There must be something in the water at work. Over the last couple weeks two different friends come to me asking if I would like to meet their friend or sister-in-law. Yes, it has been over a year since Andrea died but I was still surprised that they thought this was a good idea. I have been thinking about the possibility and am not opposed to it, but have held off on acting on my desires because I want to make sure I am doing it for the right reasons. Nonetheless, I remain surprised that these two women think it is time. Both of them are Latin, one from Columbia and the other from Mexico, so maybe there are cultural differences that come into play.
As I have toyed with the idea of dating again the biggest road block is how to tell my in-laws. I think my brother-in-law and his wife would be fine with it and my sisters would think it is great. My concern is telling my father and mother-in-law, who have over the years become my parents since my mother and farther have both passed on. This is a toughie.
Anyway, my reaction to these dating overtures was interesting.

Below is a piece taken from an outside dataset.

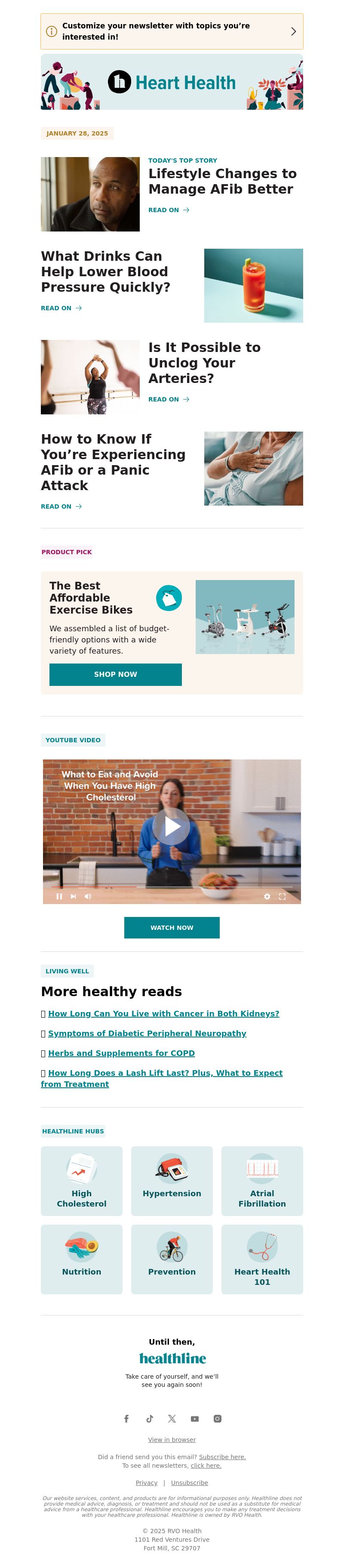Open the TikTok social icon
The height and width of the screenshot is (1568, 344).
point(150,1418)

I didn't laugh and suggest it was a silly idea; I wasn't horrified at the prospect; and I was actually excited about dating again. You know how you may be thinking about something but it isn't until someone else suggests it that you get a true gauge of your emotions. My emotions about dating are... good. My loneliness has lessened over time and I think I can honestly scratch that off my list of hindrances (in other words I would not be dating to sooth the pain of being lonely).
I don't think you ever truly "get over" the loss of your spouse, you just learn to deal with it better every day. The further you are away from the pain, the more that pain recedes into the furthest reaches of your memory. At some point you come to realize that if you can make it through this, you can survive anything.
Maybe I'll join one of those online dating sites. Yeah, maybe not.